落合界隈を歩く

小雨降る中、落合界隈をあるいた。歴史散策クラブの10月行事で1班が担当である。
9時45分所沢駅集合。駅に着くと申込者10名のうち9名が参加していた。
9時47分所沢発急行新宿行きに乗車。途中上石神井で各駅停車に乗換え、下落合駅で下車。
最初に向かったのが落合橋である。
そもそも落合という地名は妙正寺川と神田川が落ち合う所(合流地点)に由来しているという。
”ホタルの名所として知られた、妙正寺川にかかる落合橋”と資料で紹介されていたが、実際には神田川にも同名の橋があった。さらに、現在の合流地点は「神田川流域河川整備計画」により高田馬場分水路を経て高戸橋付近で神田川に合流している。
【上写真:左は妙正寺川にかかる落合橋。右は神田川にかかる落合橋。】 
明治23年2月の中村了随著「東京名所図会」には
「落合土橋は上落合より下落合へ行く道に架す。此処より1町計り上の方に玉川の流れと井頭の池の下流と相會する所あり。故に落合と云う。此地も亦蛍に名あり。山城の宇治、近江の瀬田に勝れり。故に遊人暮るるを待ちてここに逍遥するもの頗る多し。其光景恰も玉の如く又星の乱れ飛ぶに似て最も奇観なり。夏月納涼に宜しとす」と、記している。
新目白通りに出ると目の前に氷川神社が見える。正門鳥居の前に小さな庚申搭がある。
この庚申塔は文化13年(1816)造立。
青面金剛像の下に邪鬼と三猿を配し、右側面に「ぞうしが屋」、左側面に「くずが屋」と刻んであるそうだが判読が難しい。
ぞうしが屋は雑司ヶ谷だろうか?、くずが屋とはどの辺を差しているのか見当もつかなかった。
佐伯祐三アトリエ記念館ではボランティア・ガイドをお願いしていた。

**演習課題**
a – 落合界隈の散策記について、次の問いにそれぞれ一行で答えなさい。
(i) 所沢駅の集合時点で参加していたのは、申込者何名のうち何名か。
(ii) 落合という地名は何に由来するとされているか。
(iii) 氷川神社の正門鳥居の前にある庚申塔は、いつ造立されたか。
b – 落合界隈の散策記の続きを、最後の文の後から書き進めなさい。

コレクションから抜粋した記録
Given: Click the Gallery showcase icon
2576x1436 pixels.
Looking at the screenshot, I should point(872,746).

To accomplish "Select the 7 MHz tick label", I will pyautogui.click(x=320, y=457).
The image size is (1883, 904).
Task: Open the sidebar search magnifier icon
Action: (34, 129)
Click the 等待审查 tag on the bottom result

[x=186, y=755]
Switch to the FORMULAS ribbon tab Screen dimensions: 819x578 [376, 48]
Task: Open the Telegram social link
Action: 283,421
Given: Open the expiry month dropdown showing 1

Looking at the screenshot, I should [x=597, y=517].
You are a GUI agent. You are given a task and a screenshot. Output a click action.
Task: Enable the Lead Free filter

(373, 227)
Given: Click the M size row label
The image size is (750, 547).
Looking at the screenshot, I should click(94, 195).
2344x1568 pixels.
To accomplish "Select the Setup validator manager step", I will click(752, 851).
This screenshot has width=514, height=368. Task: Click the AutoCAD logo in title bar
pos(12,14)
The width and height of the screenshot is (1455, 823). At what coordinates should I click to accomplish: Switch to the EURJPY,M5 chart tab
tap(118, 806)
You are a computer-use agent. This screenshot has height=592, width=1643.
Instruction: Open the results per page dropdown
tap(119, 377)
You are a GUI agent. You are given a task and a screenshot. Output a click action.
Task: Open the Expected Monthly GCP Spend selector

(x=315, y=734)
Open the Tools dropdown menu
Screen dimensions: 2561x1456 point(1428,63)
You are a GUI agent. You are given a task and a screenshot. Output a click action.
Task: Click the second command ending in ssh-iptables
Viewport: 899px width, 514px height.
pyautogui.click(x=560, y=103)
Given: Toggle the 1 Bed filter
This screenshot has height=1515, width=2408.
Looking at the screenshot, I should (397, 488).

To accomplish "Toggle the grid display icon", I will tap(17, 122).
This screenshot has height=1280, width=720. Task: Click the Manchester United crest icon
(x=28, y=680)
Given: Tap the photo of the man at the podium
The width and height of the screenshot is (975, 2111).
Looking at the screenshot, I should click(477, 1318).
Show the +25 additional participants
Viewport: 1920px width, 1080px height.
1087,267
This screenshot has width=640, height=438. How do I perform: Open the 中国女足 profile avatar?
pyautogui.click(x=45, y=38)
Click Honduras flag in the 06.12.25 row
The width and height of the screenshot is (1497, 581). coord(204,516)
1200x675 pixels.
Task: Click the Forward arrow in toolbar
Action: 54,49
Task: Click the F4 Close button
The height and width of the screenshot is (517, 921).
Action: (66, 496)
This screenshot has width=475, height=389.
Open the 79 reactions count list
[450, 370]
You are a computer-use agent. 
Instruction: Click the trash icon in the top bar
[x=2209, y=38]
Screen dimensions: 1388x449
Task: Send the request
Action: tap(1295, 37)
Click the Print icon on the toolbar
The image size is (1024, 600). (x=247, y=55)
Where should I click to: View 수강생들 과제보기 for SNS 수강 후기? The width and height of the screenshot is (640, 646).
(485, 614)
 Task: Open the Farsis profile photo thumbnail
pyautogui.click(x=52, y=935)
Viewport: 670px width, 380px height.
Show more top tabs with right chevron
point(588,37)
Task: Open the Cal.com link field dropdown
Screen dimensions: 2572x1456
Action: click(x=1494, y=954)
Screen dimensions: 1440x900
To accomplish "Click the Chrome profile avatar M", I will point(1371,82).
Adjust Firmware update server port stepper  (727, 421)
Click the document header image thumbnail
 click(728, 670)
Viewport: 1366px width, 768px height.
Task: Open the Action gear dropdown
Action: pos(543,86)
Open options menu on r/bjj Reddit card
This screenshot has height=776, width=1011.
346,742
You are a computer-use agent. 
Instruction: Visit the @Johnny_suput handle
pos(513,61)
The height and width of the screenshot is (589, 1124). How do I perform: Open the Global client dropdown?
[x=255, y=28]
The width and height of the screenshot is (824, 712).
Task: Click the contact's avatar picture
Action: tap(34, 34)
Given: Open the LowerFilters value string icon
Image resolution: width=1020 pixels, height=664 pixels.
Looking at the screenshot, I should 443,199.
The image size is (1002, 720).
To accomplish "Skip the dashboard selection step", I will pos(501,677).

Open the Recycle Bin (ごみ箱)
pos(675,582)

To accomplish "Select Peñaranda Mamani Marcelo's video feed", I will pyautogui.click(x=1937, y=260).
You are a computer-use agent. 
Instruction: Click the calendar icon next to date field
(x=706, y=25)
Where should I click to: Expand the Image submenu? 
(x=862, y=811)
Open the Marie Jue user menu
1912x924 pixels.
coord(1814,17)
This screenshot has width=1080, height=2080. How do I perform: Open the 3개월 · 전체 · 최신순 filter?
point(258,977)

**解答一覧**
a –
(i) 申込者10名のうち9名
(ii) 妙正寺川と神田川が落ち合う所（合流地点）
(iii) 文化13年（1816）

b –
奔放な線描と大胆な色彩表現で知られる洋画家・佐伯祐三(1898~1928)のアトリエ跡。
祐三は大正10年から渡仏する13年までと、大正15年から翌年再渡仏するまでの間、米子夫人とともにこの地で暮らし、祐三の死後は夫人が昭和47年に亡くなるまで住んでいた。その期間、祐三は蓮作「下落合風景」を何枚も描いており、その一つは近くの落合第一小学校に寄贈されている。(下の絵)
残念なのは、ここは祐三のアトリエ記念館だというのに実作品が一点もないことだ。
ガイドさんからは、祐三とも親交があった中村彝(つね)のことや、彝と新宿中村屋との関係などの話も聞くことが出来た。
私たちが歴史散策クラブのメンバーだと云うので、多分歴史に詳しいと思ったのか、ガイドさんは下の年表まで作成しておいてくれた。
その後、自性院へ向った。
ここでは、特記すべきことが2つある。
その一つが猫地蔵である。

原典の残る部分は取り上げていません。